The NFL, NBA and Major League Baseball have all moved toward direct-to-consumer streaming in recent years. The Premier League is the last major global sports property to follow suit — and it has the advantage of watching what worked and what didn’t before committing its own capital.

What should European business leaders watch?

The Premier League claims a global audience of 1.87 billion people across 189 countries. If Premier League Plus scales beyond Singapore, it would become one of the largest sports streaming platforms on earth overnight — competing not just with ESPN+, DAZN and Peacock but with the broader attention economy that includes Netflix, YouTube and TikTok.

For European media companies, the implications are considerable. The Premier League’s international rights currently generate three times the revenue of La Liga’s overseas deals. A successful direct-to-consumer model could widen that gap further, concentrating even more economic power in English football at the expense of continental European leagues. For investors in European broadcast infrastructure — from Sky parent Comcast to Canal+ and DAZN — the question is whether the league’s most valuable rights will still be available to bid on when the current cycles expire, or whether the Premier League will keep them for itself.
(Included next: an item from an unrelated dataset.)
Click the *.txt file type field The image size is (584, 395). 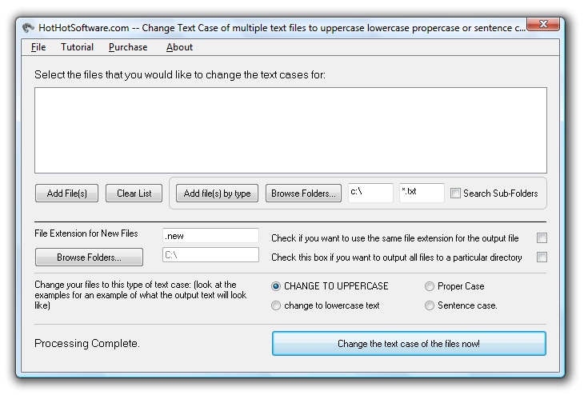pos(422,193)
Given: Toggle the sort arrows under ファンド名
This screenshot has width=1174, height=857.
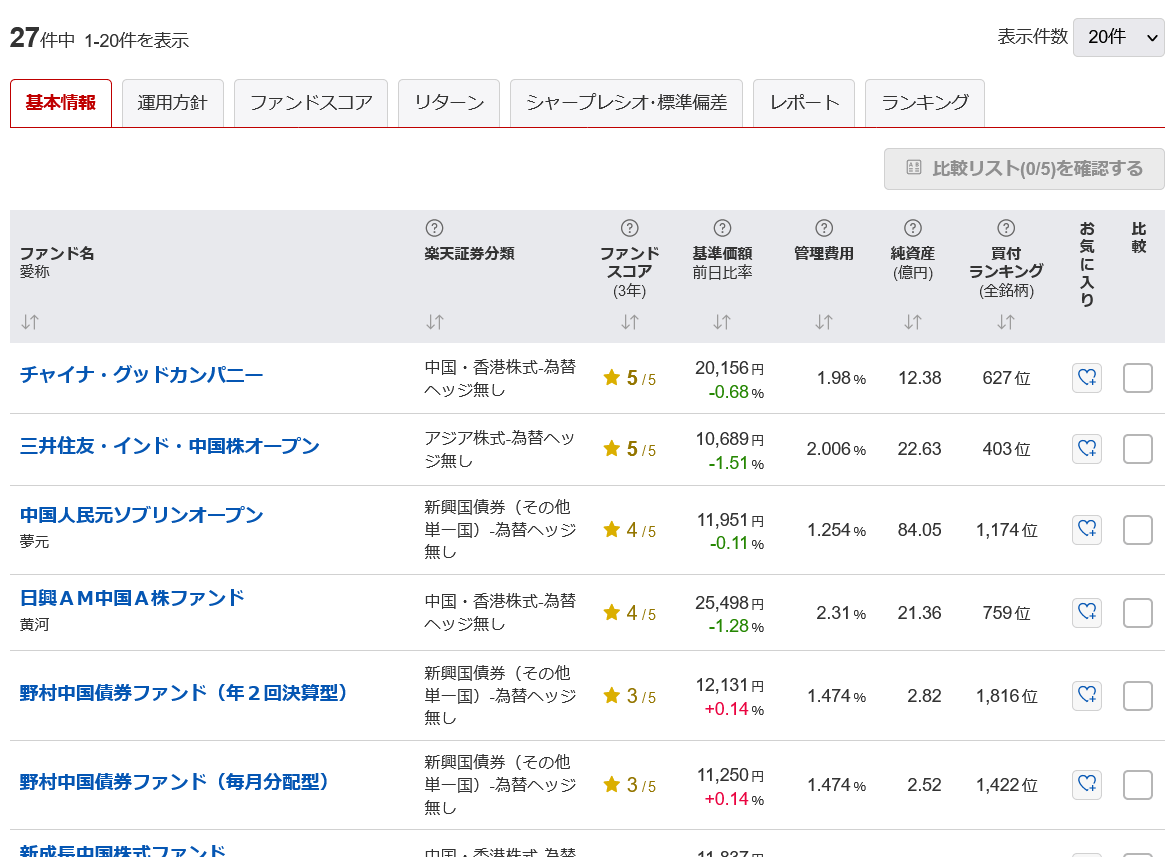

A football league that generates nearly £4 billion a year in broadcast revenue has just signalled it wants to become its own broadcaster. Whether Singapore proves the concept or exposes its limitations, the experiment has begun — and the rest of the sports media industry is watching.


Frequently Asked Questions

What is Premier League Plus and when does it launch?

Premier League Plus is the Premier League’s first direct-to-consumer streaming platform, launching in Singapore from the 2026–27 season. Built in partnership with Singaporean telecoms provider StarHub under a six-year agreement, it will show all 380 live Premier League matches per season alongside exclusive magazine content and will be available via a dedicated app. The platform was announced by chief executive Richard Masters at the Financial Times Business of Football Summit on 26 February 2026.

Will Premier League Plus be available in the UK?

Not immediately. The Premier League’s current UK domestic broadcasting deal with Sky Sports and TNT Sports runs until 2029 and is worth £6.7 billion over four years. Premier League Plus is launching exclusively in Singapore as a pilot project designed to test direct-to-consumer operations including pricing, subscriber retention and content distribution. If successful, the model could be replicated in other international markets, but there is no confirmed timeline for UK availability.

How much does the Premier League earn from broadcasting rights?

The Premier League generates approximately £3.84 billion per season from combined domestic and international broadcast deals, making it the most valuable football broadcasting property in the world. Domestic rights are worth £1.67 billion annually under the current Sky Sports and TNT Sports deal running from 2025 to 2029. International rights are worth £2.17 billion annually and have overtaken domestic revenue for the first time, growing 23 per cent from the previous cycle. The league’s total broadcast revenue exceeds that of La Liga, the Bundesliga and Serie A combined.